AIM OF THE TASK |
Render as a numbered list the part of the data that opens with the line containing "You are a computer-use" and closes with the line containing "point(51,59)", including both of those lines. Omit blank lines and leave the pictures out of the answer.

EXCERPTED RECORDS |
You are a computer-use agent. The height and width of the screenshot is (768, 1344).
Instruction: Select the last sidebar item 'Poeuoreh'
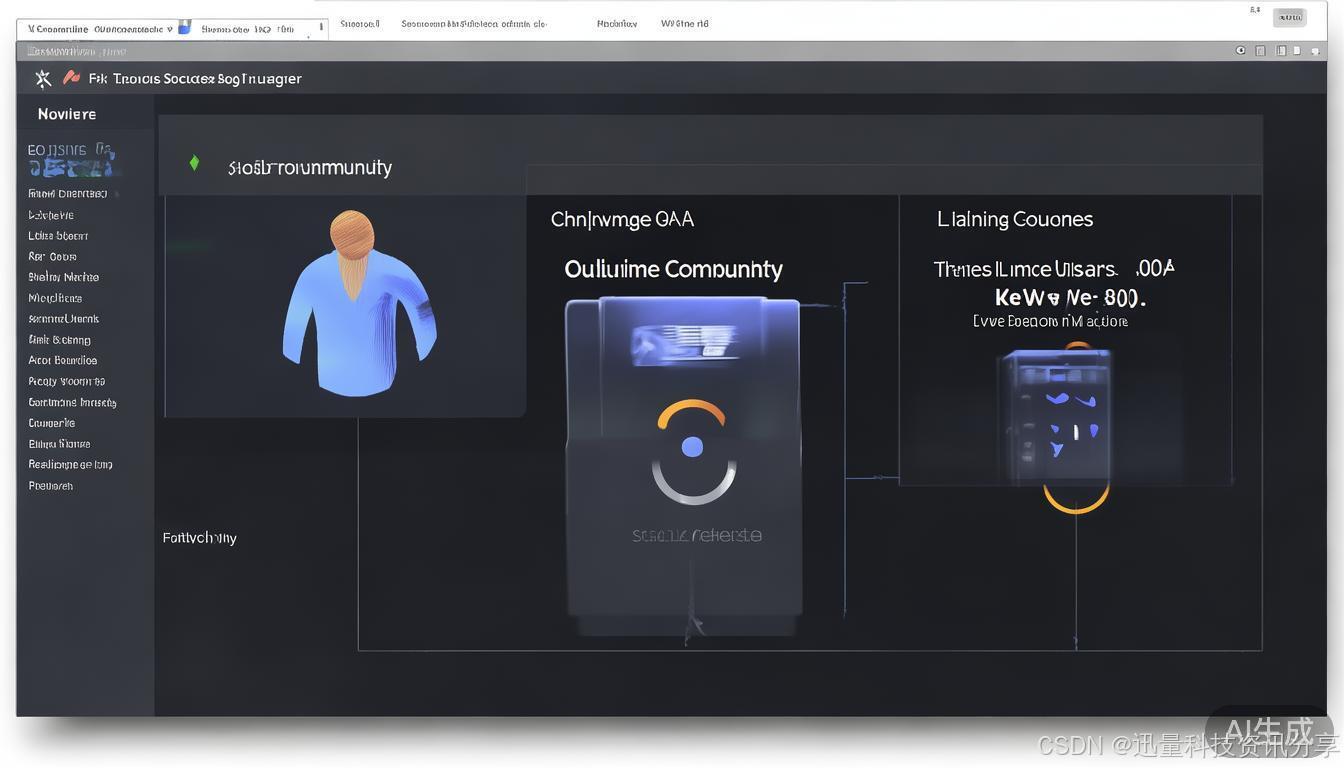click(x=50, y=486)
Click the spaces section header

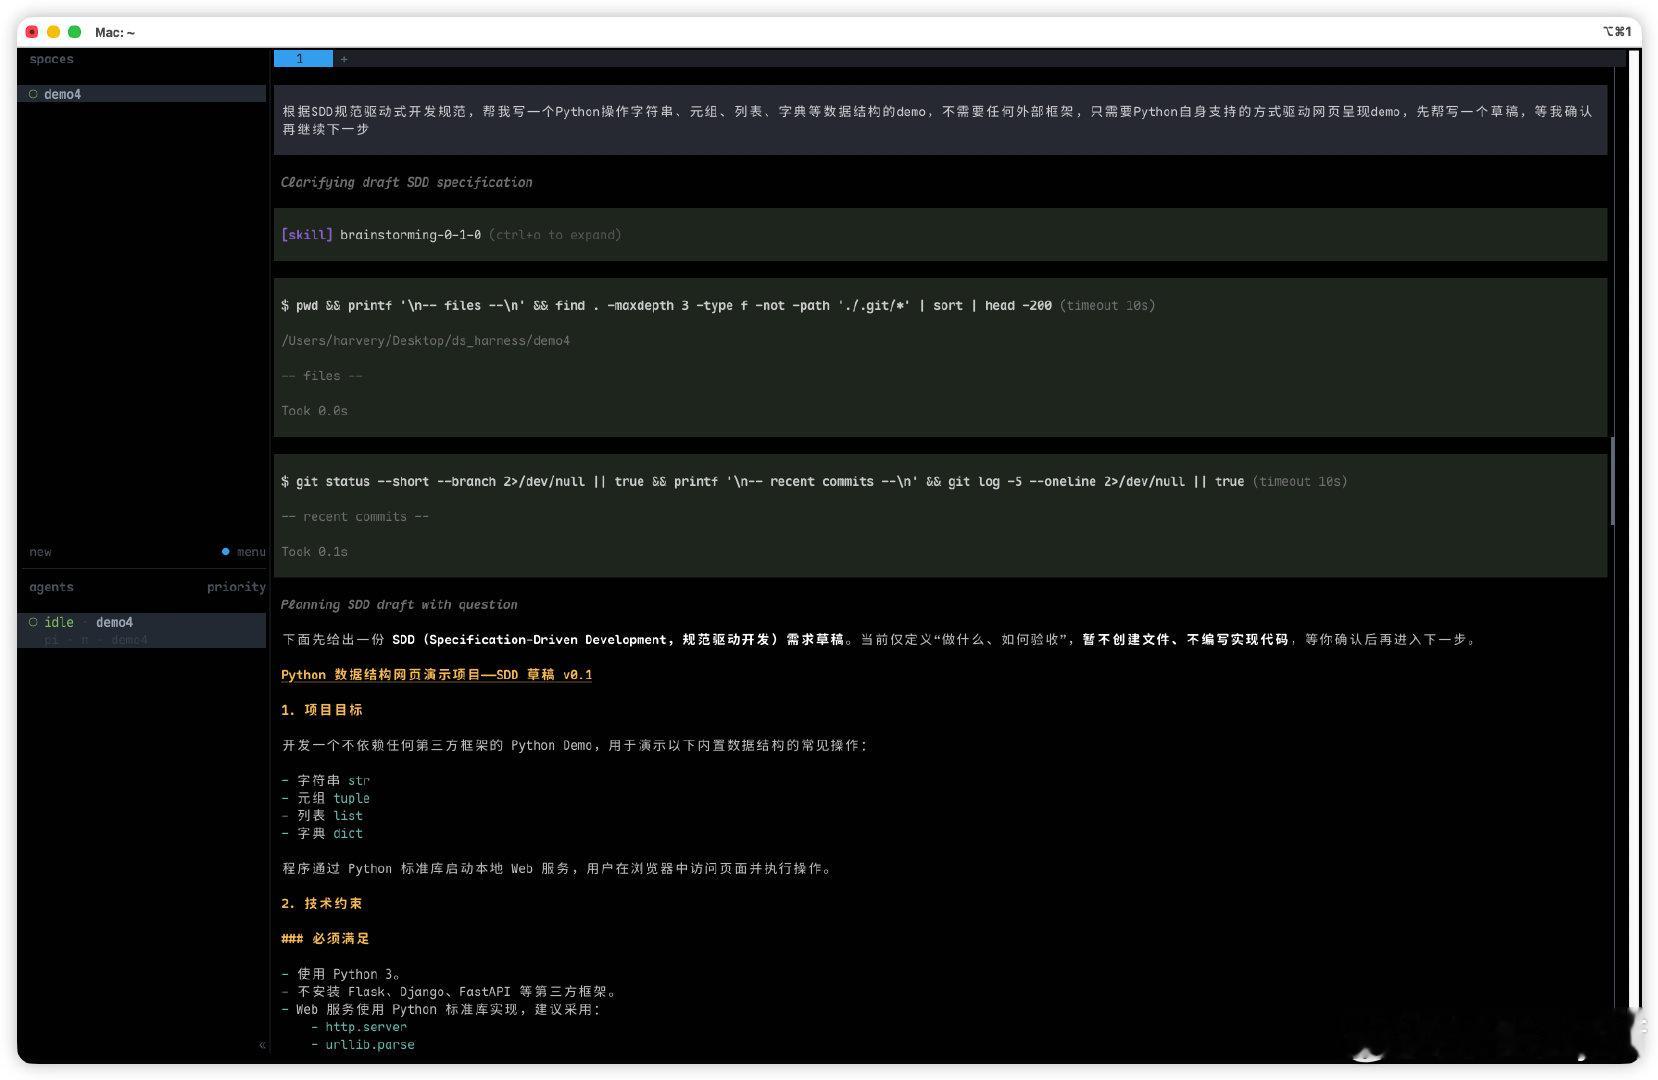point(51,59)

* * *

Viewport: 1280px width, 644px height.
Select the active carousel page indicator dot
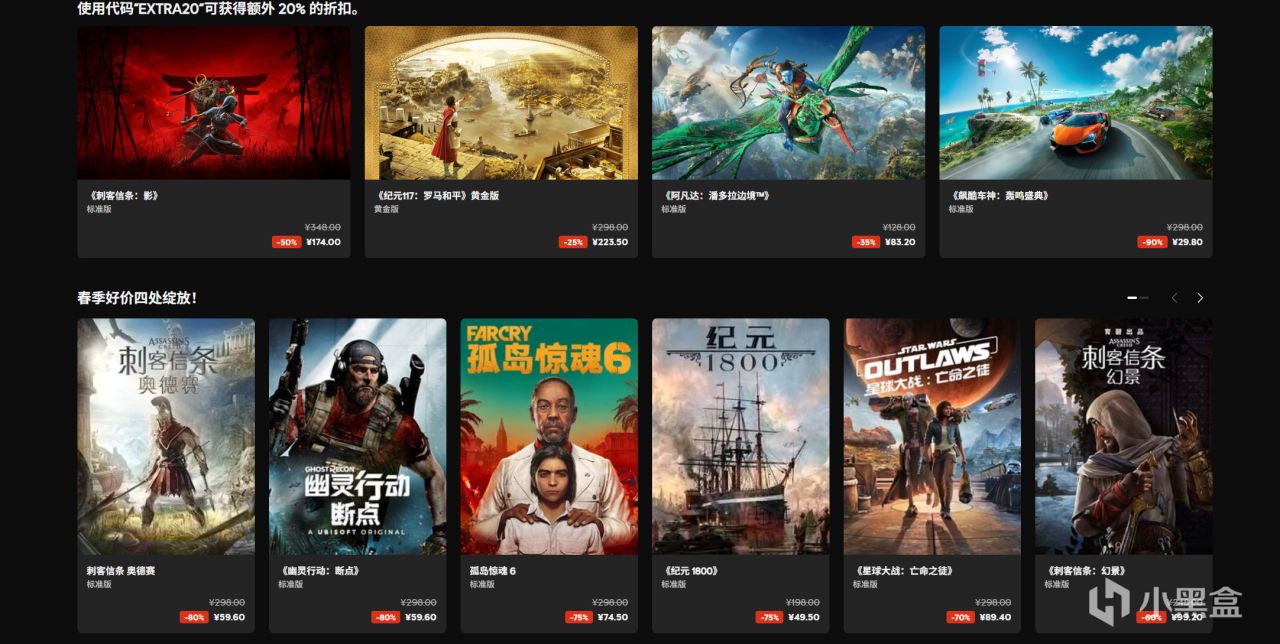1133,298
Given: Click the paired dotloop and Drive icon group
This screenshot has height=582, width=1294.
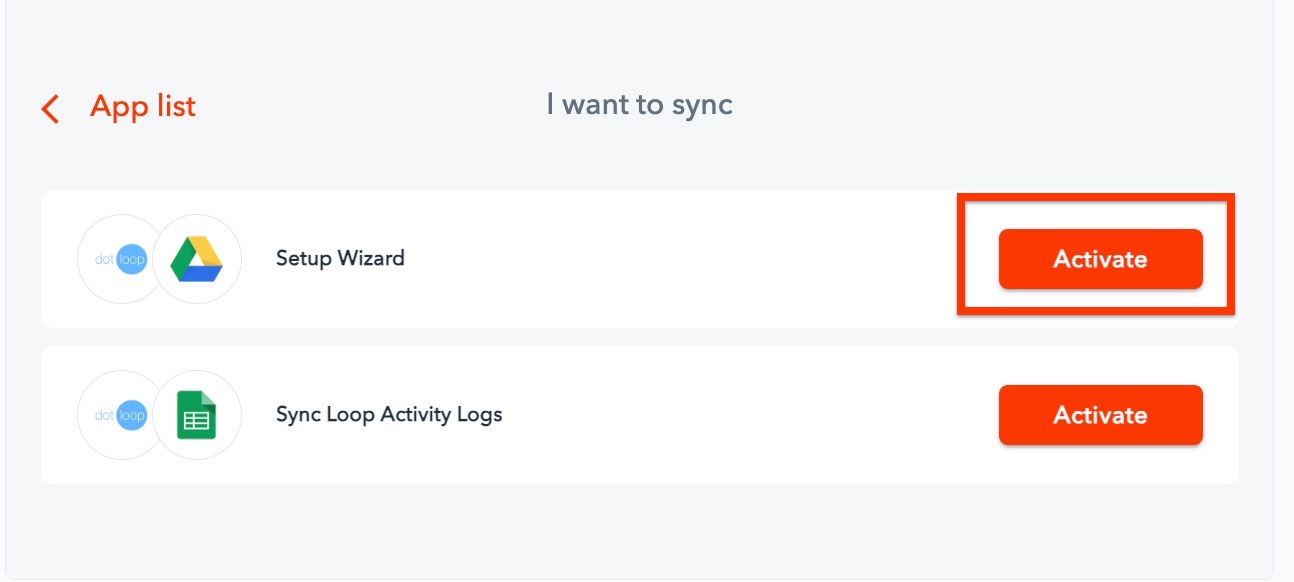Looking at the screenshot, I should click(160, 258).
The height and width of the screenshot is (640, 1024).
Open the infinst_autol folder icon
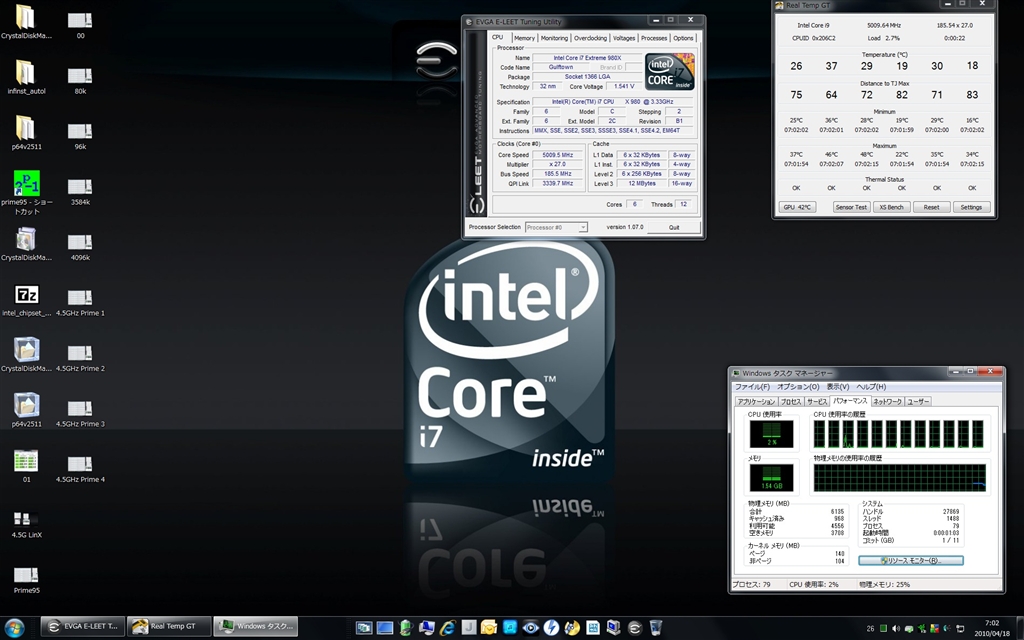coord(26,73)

FULL SOLUTION |
1. You are a computer-use agent. The height and width of the screenshot is (768, 1344).
2. Instruction: Select the last sidebar item 'Poeuoreh'
3. click(x=50, y=486)
4. Click the spaces section header
5. point(51,59)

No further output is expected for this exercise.